無論、イヴも可能な限り、身を反らして避ける。腕の長さと指の分だけ遠くなるはずのその一撃は。
イヴの喉を突いた。
『つっ――突いたアァァァァーッッッ!!!
影狼の本領発揮! 避けたはずの掌底が何故か体に突き刺さるッ!!! 陽炎殺法の炸裂ゥゥゥウウ!!!』
『掌底の間合いに目を慣らさせた所で、穿掌、まぁ貫手ですわね。握り拳よりも、伸ばした分だけリーチが伸びる。掌底とのリーチの変化は、更にね、広がるわけです。
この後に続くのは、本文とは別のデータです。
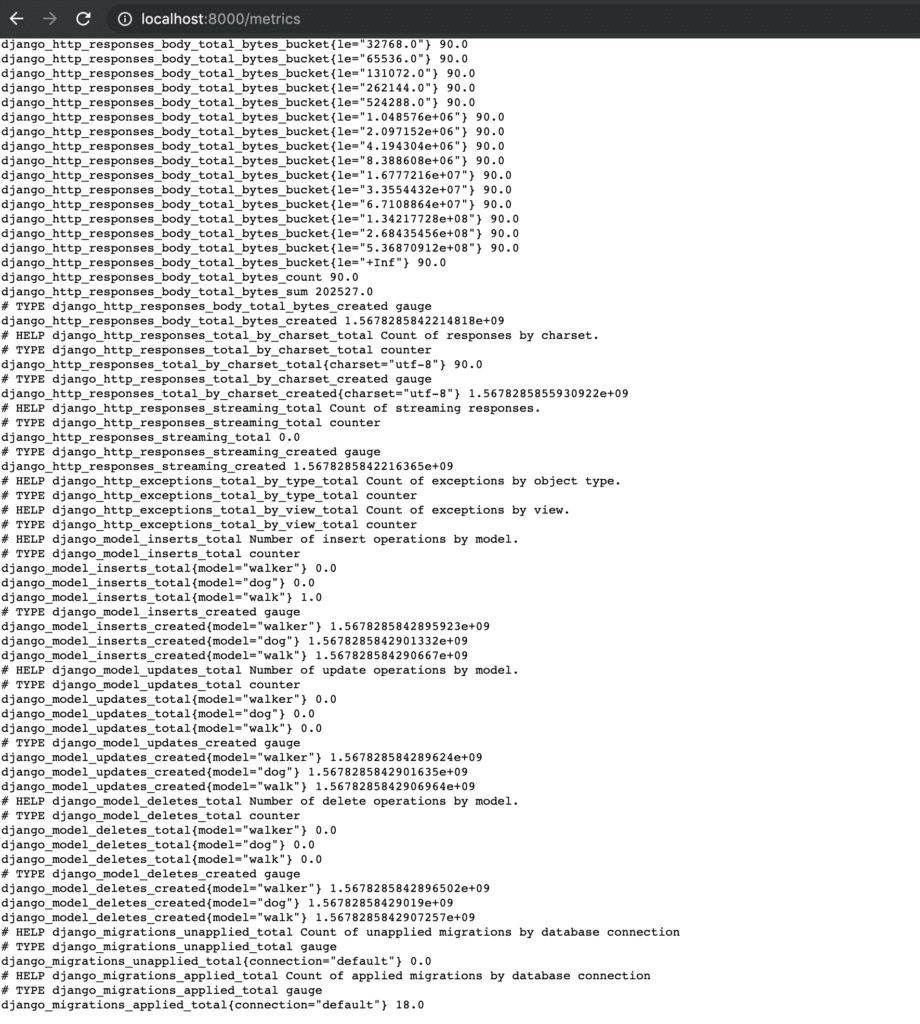The width and height of the screenshot is (920, 1024).
Task: Click the django_migrations_unapplied_total default connection line
Action: (x=216, y=961)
これとあの目と身のこなしがね、合わさりますから。誰も彼女と距離は取りたくないでしょうね』
『血を吐いた! 破壊者のお株を奪っていく! 喉殺しの地獄突きィィいい!!!』
『あー、喉、壊れてはないですけどね、傷はがっつり、いっちゃったと思いますわよ。呼吸がだいぶ、苦しいんじゃないですか』
『よろめくイヴの腕を引くぅ!!! ロンドの様に振り回して今っ、捻り上げた! バックを取ったァァアアアア!!!』
「げッ……がッ、げ――っ」
「ふふっ♡ お望みの至近距離よぉ?
感想、聞かせてちょおだあい?」
イヴの右腕を後ろ手に捻り上げたまま、アマリエはその肉感的な体をイヴの背に寄せた。ベルトの革越しでも十分に伝わるであろう柔肉の膨らみがむにゅりと形を変えるが、それを堪能する余裕がイヴにあるようには見受けられない。
巧みに、細かくポジションを変え、脚を絡ませてその甲を踏まれたりなどしないように気にかけながらも――アマリエは空いた左手をイヴの胸に回し、そのサラシの内側へと捩じ込むように潜らせていく。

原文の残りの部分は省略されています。